====== ITEMS
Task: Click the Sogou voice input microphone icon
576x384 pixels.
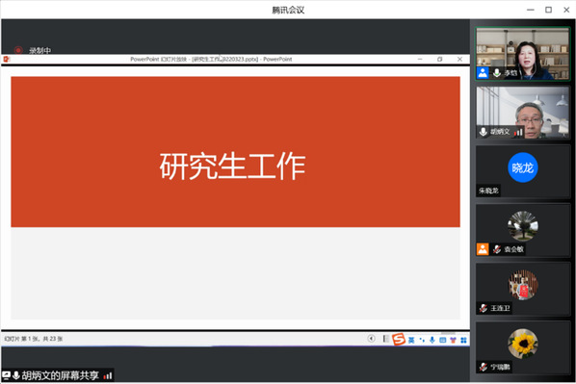Action: click(432, 341)
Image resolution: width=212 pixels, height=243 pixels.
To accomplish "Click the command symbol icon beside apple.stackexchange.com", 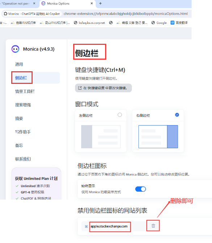I will tap(86, 226).
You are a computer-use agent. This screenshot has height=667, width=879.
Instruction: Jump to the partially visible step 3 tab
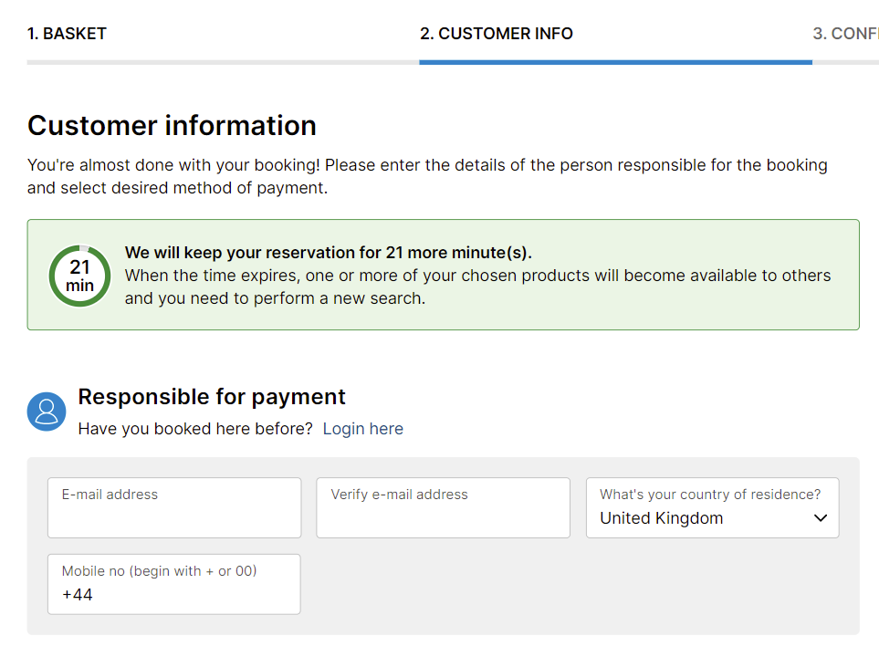point(845,34)
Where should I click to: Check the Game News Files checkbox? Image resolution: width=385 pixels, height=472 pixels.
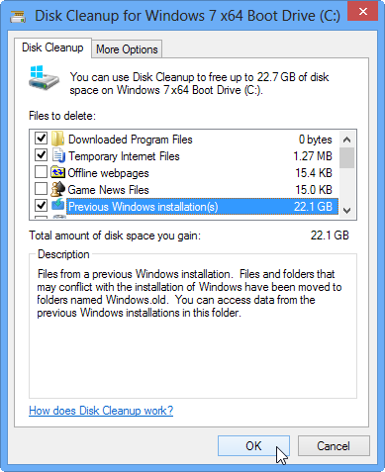pyautogui.click(x=41, y=188)
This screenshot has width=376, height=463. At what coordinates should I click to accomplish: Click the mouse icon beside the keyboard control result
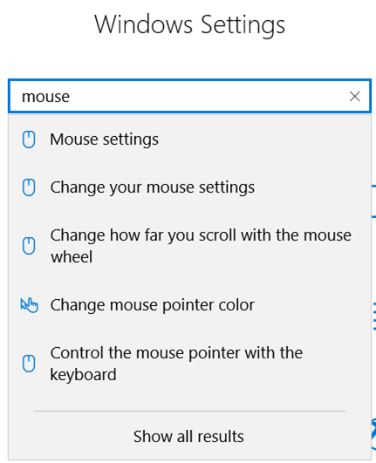pos(29,364)

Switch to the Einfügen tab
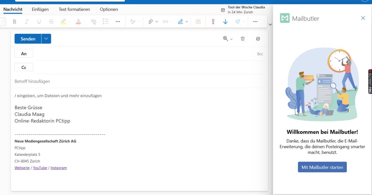pyautogui.click(x=40, y=10)
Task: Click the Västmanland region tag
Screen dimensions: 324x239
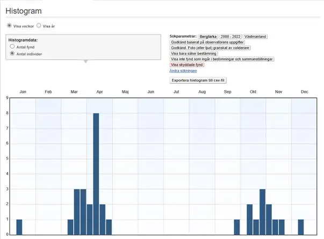Action: click(x=255, y=36)
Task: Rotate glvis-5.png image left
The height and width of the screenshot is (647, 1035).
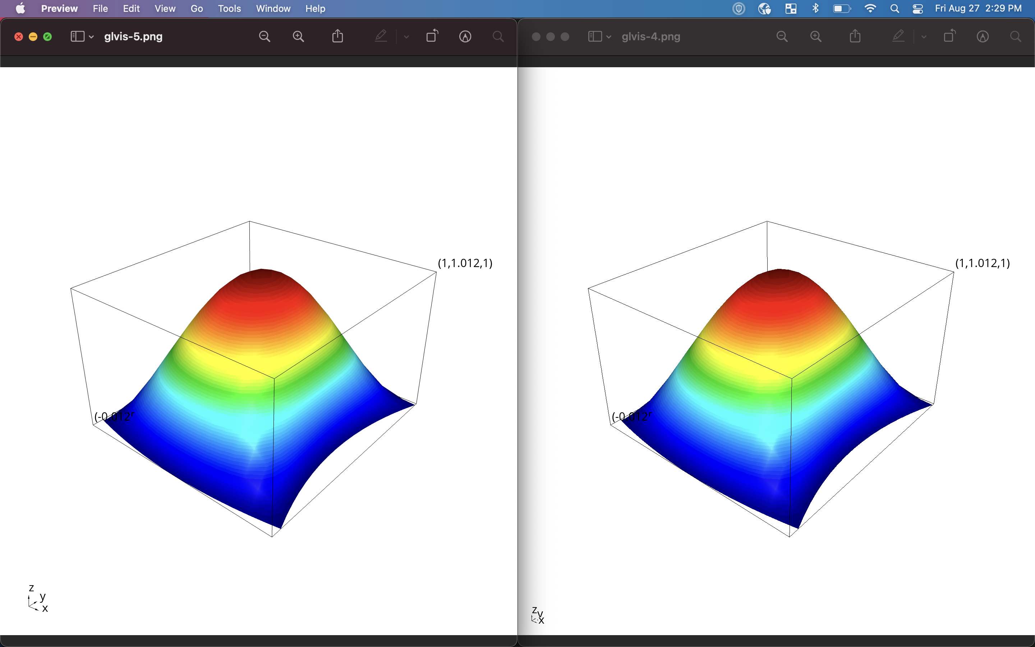Action: click(x=432, y=36)
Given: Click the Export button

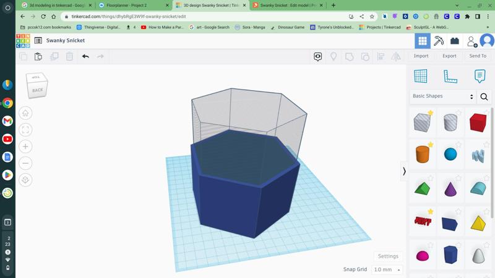Looking at the screenshot, I should (x=449, y=56).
============
### YOUR GOAL
Please copy the records word for word, beginning at the line that contains "Task: Click the Västmanland region tag" and stopping after the last line of the records. Leave the pictures out of your copy.

### FULL RESPONSE
Task: Click the Västmanland region tag
Screen dimensions: 324x239
Action: click(x=255, y=36)
Task: Rotate glvis-5.png image left
The height and width of the screenshot is (647, 1035).
Action: click(x=432, y=36)
Given: Click the Export button

Looking at the screenshot, I should (x=449, y=56).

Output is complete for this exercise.